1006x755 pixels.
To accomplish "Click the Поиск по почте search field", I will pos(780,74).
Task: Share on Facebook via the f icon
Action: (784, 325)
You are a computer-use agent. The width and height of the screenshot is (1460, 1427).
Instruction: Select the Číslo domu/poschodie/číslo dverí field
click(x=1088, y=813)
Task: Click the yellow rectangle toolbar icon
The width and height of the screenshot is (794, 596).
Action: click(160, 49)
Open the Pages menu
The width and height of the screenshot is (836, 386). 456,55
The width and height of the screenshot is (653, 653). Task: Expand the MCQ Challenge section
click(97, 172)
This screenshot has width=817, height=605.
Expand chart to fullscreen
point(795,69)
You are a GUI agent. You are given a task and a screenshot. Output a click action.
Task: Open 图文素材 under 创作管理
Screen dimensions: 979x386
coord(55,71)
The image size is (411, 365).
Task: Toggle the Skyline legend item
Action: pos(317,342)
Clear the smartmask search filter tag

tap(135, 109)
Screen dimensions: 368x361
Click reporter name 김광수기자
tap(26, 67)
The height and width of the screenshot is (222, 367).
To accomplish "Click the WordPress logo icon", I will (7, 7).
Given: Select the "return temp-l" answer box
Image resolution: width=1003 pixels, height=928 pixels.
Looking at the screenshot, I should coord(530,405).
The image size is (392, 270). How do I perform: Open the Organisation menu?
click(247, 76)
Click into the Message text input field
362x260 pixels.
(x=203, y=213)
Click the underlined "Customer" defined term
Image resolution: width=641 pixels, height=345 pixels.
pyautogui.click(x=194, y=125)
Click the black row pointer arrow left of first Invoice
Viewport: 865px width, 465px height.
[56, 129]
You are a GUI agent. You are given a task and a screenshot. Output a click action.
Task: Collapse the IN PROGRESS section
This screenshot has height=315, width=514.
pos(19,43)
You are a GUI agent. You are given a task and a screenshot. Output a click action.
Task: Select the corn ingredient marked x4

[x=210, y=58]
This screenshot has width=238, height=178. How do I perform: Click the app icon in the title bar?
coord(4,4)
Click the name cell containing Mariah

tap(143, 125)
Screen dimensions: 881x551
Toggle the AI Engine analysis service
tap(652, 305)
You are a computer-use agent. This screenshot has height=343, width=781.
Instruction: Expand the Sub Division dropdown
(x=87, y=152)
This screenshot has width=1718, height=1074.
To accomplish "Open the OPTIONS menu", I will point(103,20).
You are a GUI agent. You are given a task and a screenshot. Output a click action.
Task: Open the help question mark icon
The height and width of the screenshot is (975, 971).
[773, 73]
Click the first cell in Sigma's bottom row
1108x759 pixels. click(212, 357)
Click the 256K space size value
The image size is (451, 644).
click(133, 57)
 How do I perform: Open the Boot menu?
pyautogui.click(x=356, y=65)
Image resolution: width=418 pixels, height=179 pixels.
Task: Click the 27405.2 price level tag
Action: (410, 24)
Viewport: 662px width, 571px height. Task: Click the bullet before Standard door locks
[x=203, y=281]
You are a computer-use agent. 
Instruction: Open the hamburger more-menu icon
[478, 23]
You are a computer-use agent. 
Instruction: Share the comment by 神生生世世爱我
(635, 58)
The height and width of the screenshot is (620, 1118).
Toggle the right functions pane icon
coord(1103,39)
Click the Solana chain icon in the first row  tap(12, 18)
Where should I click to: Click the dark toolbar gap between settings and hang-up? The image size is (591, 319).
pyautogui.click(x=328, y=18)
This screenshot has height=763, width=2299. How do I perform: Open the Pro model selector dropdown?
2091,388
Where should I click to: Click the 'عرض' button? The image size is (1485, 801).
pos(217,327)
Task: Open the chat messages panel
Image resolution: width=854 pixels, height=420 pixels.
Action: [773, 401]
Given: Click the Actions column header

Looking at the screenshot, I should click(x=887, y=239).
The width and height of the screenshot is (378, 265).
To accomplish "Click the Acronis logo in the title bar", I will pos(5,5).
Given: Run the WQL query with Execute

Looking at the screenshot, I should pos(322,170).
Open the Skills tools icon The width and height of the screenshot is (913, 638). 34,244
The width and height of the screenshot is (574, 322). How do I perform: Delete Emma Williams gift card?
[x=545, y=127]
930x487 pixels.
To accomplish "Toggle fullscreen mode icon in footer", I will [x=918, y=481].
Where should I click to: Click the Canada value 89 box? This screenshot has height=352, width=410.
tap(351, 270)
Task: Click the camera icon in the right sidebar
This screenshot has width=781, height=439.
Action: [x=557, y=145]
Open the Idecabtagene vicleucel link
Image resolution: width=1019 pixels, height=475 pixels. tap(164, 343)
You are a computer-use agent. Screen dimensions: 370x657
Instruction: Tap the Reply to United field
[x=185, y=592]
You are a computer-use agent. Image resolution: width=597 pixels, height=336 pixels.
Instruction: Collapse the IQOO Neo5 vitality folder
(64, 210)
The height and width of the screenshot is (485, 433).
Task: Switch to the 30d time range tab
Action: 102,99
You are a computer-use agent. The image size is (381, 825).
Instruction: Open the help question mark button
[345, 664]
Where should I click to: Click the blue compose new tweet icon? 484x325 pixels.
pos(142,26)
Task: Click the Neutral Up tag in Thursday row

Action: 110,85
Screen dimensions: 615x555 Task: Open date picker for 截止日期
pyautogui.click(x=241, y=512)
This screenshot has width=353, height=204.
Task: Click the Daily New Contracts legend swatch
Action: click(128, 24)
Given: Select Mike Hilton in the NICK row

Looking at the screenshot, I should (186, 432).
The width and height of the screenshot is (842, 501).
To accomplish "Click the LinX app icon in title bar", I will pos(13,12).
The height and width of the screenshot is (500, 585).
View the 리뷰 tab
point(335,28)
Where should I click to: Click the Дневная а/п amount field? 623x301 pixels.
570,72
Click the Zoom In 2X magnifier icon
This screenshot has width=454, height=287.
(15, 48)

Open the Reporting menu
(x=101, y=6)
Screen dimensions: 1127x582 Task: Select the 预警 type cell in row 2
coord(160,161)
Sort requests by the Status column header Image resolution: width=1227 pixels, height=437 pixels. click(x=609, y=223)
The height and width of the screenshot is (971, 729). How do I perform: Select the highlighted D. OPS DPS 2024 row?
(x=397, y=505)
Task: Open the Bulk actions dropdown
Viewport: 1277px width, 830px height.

________________

What the exercise asks | Only an exact copy of the data above will do.

Answer to this problem |
1006x755 pixels.
To accomplish "Click the Поиск по почте search field", I will pos(780,74).
Task: Share on Facebook via the f icon
Action: (784, 325)
You are a computer-use agent. The width and height of the screenshot is (1460, 1427).
Instruction: Select the Číslo domu/poschodie/číslo dverí field
click(x=1088, y=813)
Task: Click the yellow rectangle toolbar icon
The width and height of the screenshot is (794, 596).
Action: click(160, 49)
Open the Pages menu
The width and height of the screenshot is (836, 386). 456,55
The width and height of the screenshot is (653, 653). Task: Expand the MCQ Challenge section
click(97, 172)
This screenshot has width=817, height=605.
Expand chart to fullscreen
point(795,69)
You are a GUI agent. You are given a task and a screenshot. Output a click action.
Task: Open 图文素材 under 创作管理
Screen dimensions: 979x386
coord(55,71)
The image size is (411, 365).
Task: Toggle the Skyline legend item
Action: pos(317,342)
Clear the smartmask search filter tag

tap(135, 109)
Screen dimensions: 368x361
Click reporter name 김광수기자
tap(26, 67)
The height and width of the screenshot is (222, 367).
To accomplish "Click the WordPress logo icon", I will (7, 7).
Given: Select the "return temp-l" answer box
Image resolution: width=1003 pixels, height=928 pixels.
Looking at the screenshot, I should coord(530,405).
The image size is (392, 270). How do I perform: Open the Organisation menu?
click(247, 76)
Click into the Message text input field
362x260 pixels.
(x=203, y=213)
Click the underlined "Customer" defined term
Image resolution: width=641 pixels, height=345 pixels.
pyautogui.click(x=194, y=125)
Click the black row pointer arrow left of first Invoice
Viewport: 865px width, 465px height.
[56, 129]
You are a GUI agent. You are given a task and a screenshot. Output a click action.
Task: Collapse the IN PROGRESS section
This screenshot has height=315, width=514.
pos(19,43)
You are a GUI agent. You are given a task and a screenshot. Output a click action.
Task: Select the corn ingredient marked x4

[x=210, y=58]
This screenshot has width=238, height=178. How do I perform: Click the app icon in the title bar?
coord(4,4)
Click the name cell containing Mariah

tap(143, 125)
Screen dimensions: 881x551
Toggle the AI Engine analysis service
tap(652, 305)
You are a computer-use agent. This screenshot has height=343, width=781.
Instruction: Expand the Sub Division dropdown
(x=87, y=152)
This screenshot has width=1718, height=1074.
To accomplish "Open the OPTIONS menu", I will point(103,20).
You are a GUI agent. You are given a task and a screenshot. Output a click action.
Task: Open the help question mark icon
The height and width of the screenshot is (975, 971).
[773, 73]
Click the first cell in Sigma's bottom row
1108x759 pixels. click(212, 357)
Click the 256K space size value
The image size is (451, 644).
click(133, 57)
 How do I perform: Open the Boot menu?
pyautogui.click(x=356, y=65)
Image resolution: width=418 pixels, height=179 pixels.
Task: Click the 27405.2 price level tag
Action: (410, 24)
Viewport: 662px width, 571px height. Task: Click the bullet before Standard door locks
[x=203, y=281]
You are a computer-use agent. 
Instruction: Open the hamburger more-menu icon
[478, 23]
You are a computer-use agent. 
Instruction: Share the comment by 神生生世世爱我
(635, 58)
The height and width of the screenshot is (620, 1118).
Toggle the right functions pane icon
coord(1103,39)
Click the Solana chain icon in the first row  tap(12, 18)
Where should I click to: Click the dark toolbar gap between settings and hang-up? The image size is (591, 319).
pyautogui.click(x=328, y=18)
This screenshot has height=763, width=2299. How do I perform: Open the Pro model selector dropdown?
2091,388
Where should I click to: Click the 'عرض' button? The image size is (1485, 801).
pos(217,327)
Task: Open the chat messages panel
Image resolution: width=854 pixels, height=420 pixels.
Action: [773, 401]
Given: Click the Actions column header

Looking at the screenshot, I should click(x=887, y=239).
The width and height of the screenshot is (378, 265).
To accomplish "Click the Acronis logo in the title bar", I will pos(5,5).
Given: Run the WQL query with Execute

Looking at the screenshot, I should pos(322,170).
Open the Skills tools icon The width and height of the screenshot is (913, 638). 34,244
The width and height of the screenshot is (574, 322). How do I perform: Delete Emma Williams gift card?
[x=545, y=127]
930x487 pixels.
To accomplish "Toggle fullscreen mode icon in footer", I will [x=918, y=481].
Where should I click to: Click the Canada value 89 box? This screenshot has height=352, width=410.
tap(351, 270)
Task: Click the camera icon in the right sidebar
This screenshot has width=781, height=439.
Action: [x=557, y=145]
Open the Idecabtagene vicleucel link
Image resolution: width=1019 pixels, height=475 pixels. tap(164, 343)
You are a computer-use agent. Screen dimensions: 370x657
Instruction: Tap the Reply to United field
[x=185, y=592]
You are a computer-use agent. Image resolution: width=597 pixels, height=336 pixels.
Instruction: Collapse the IQOO Neo5 vitality folder
(64, 210)
The height and width of the screenshot is (485, 433).
Task: Switch to the 30d time range tab
Action: 102,99
You are a computer-use agent. The image size is (381, 825).
Instruction: Open the help question mark button
[345, 664]
Where should I click to: Click the blue compose new tweet icon? 484x325 pixels.
pos(142,26)
Task: Click the Neutral Up tag in Thursday row

Action: 110,85
Screen dimensions: 615x555 Task: Open date picker for 截止日期
pyautogui.click(x=241, y=512)
This screenshot has width=353, height=204.
Task: Click the Daily New Contracts legend swatch
Action: click(128, 24)
Given: Select Mike Hilton in the NICK row

Looking at the screenshot, I should (186, 432).
The width and height of the screenshot is (842, 501).
To accomplish "Click the LinX app icon in title bar", I will pos(13,12).
The height and width of the screenshot is (500, 585).
View the 리뷰 tab
point(335,28)
Where should I click to: Click the Дневная а/п amount field? 623x301 pixels.
570,72
Click the Zoom In 2X magnifier icon
This screenshot has width=454, height=287.
(15, 48)

Open the Reporting menu
(x=101, y=6)
Screen dimensions: 1127x582 Task: Select the 预警 type cell in row 2
coord(160,161)
Sort requests by the Status column header Image resolution: width=1227 pixels, height=437 pixels. click(x=609, y=223)
The height and width of the screenshot is (971, 729). How do I perform: Select the highlighted D. OPS DPS 2024 row?
(x=397, y=505)
Task: Open the Bulk actions dropdown
Viewport: 1277px width, 830px height.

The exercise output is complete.